The simplicity of the Saint Levant image is a tool as well, an invitation for various kinds of viewers, from myriad backgrounds, to be able to inscribe narrative upon him: a skeleton upon which to hang cultural curiosities and anxieties.

Abdelhamid is unbothered by the possibility for misapprehension. “My whole life, I was called cringe, man. I would paint my nails, I would put earrings on and I would go to the refugee camps and everyone would make fun of me,” he recalled. “And I realized that that’s a reflection on them, not necessarily on me.”

Grappling with that persistent sense of nonacceptance as a young person made Abdelhamid sanguine about what success might look like: “Let the people decide what they want to think about me. If everyone thinks I’m cringe, that’s what it is. I’m just going to put out more music and then they’re not going to think I’m cringe, because I’m a talented musician.”

A few days after the interview, Abdelhamid was at a video shoot near the Brooklyn Navy Yard, his first with any meaningful budget. The night before, he’d been to dinner with the social media meta-mogul Gary Vaynerchuk. A burner phone was still ringing regularly with FaceTime requests from a Valentine’s Day campaign a few days prior in which he invited fans to call him.

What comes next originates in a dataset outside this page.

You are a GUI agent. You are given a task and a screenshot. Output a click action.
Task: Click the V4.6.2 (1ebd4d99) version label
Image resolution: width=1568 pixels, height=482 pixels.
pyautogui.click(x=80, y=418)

Every now and again he’d answer, to the gasping astonishment of the young person on the other end. With most of them, the brief conversation flitted back and forth between English and Arabic.

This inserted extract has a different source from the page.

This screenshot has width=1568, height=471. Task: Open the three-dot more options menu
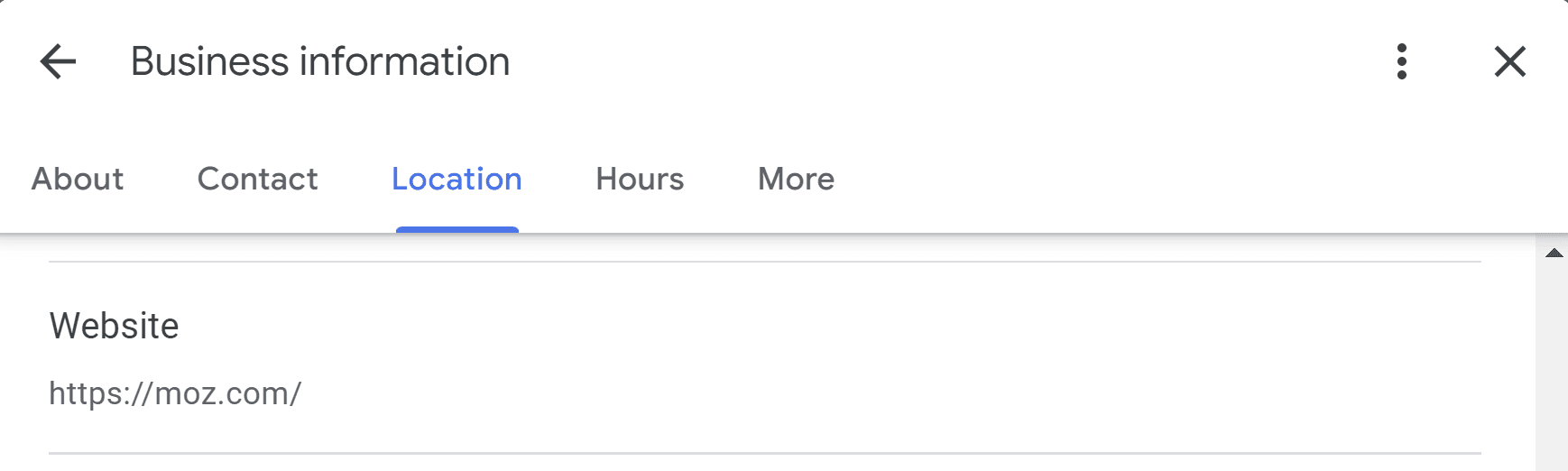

This loverman era, Abdelhamid said, is a means to an end. “I’m not done making political music,” he said. And when he speaks about his future, he’s far more often discussing the sorts of opportunities that success as an entertainer might afford him. He’s funding a short story collection in which Palestinian writers “describe a free Palestine through the lens of love.” He wants to open therapy clinics in the Arab world. His father built a hotel in Gaza, Al Deira, which Abdelhamid wants to buy and give new life. He hopes to invest in Al Wehdat, the soccer team he used to play for in Jordan.

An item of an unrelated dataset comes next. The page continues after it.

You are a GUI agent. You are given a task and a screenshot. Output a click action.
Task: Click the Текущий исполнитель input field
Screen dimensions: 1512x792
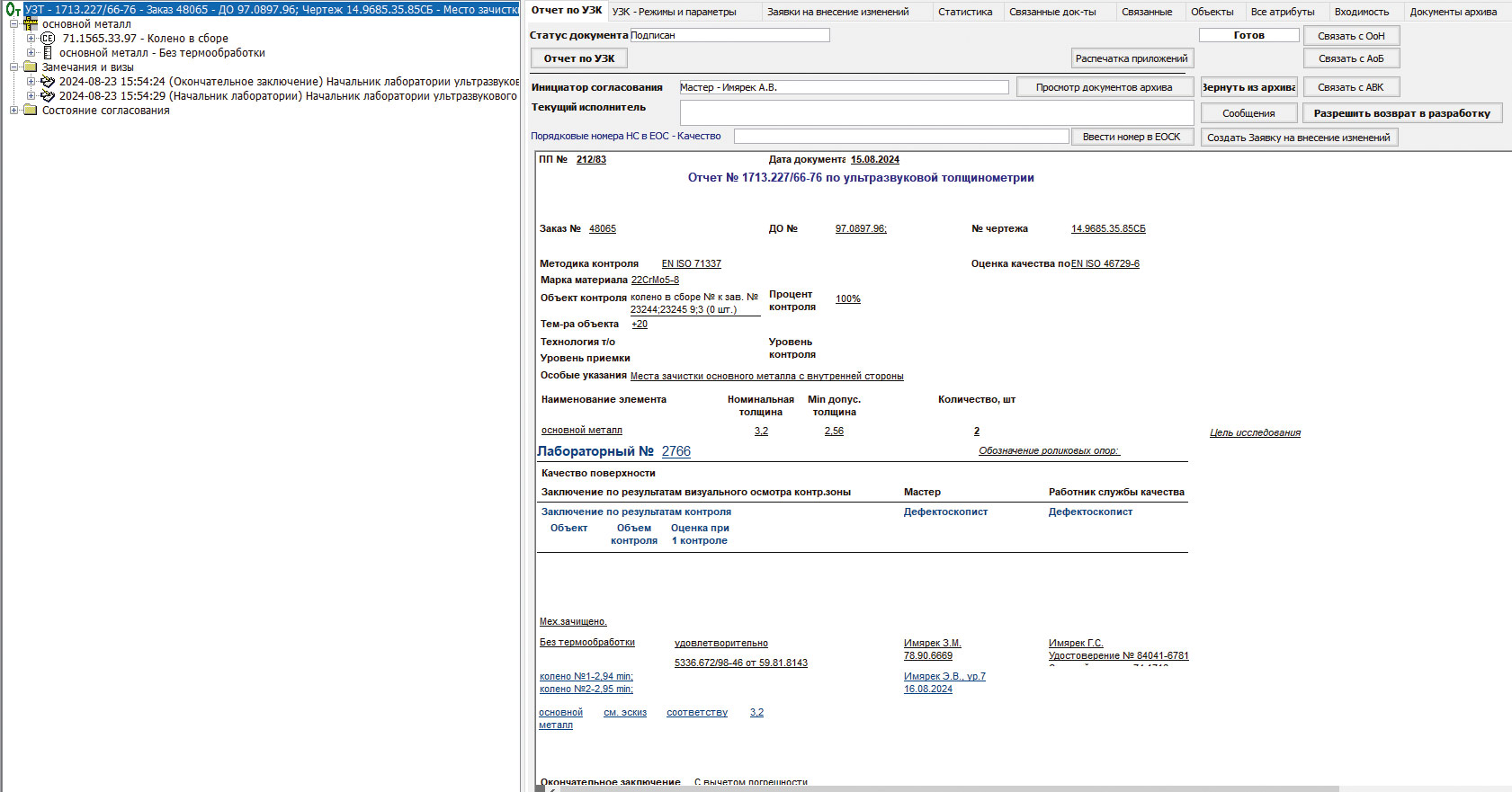coord(935,112)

“Not to say that music can’t push culture forward, but my impact will be felt 10 years down the line in economic development,” he said. “My goal, my whole life, is to be the president of Palestine.”

He’s received resistance from some in the Arab world for his provocative subject matter, an echo of pushback he received in his prior life as an activist trying to engage in dialogue with Zionists. (“I was 19,” he said. “I’m not ashamed of what I did. I was trying to do something.”)

“I don’t claim to represent a country, but I do it for my country. I do it for my people,” Abdelhamid said. “I didn’t know that there was this many people that were trilingual, or that were lost in their identity.

“And I didn’t know that there was this many Emilys that were trying to …” Again, he laughed.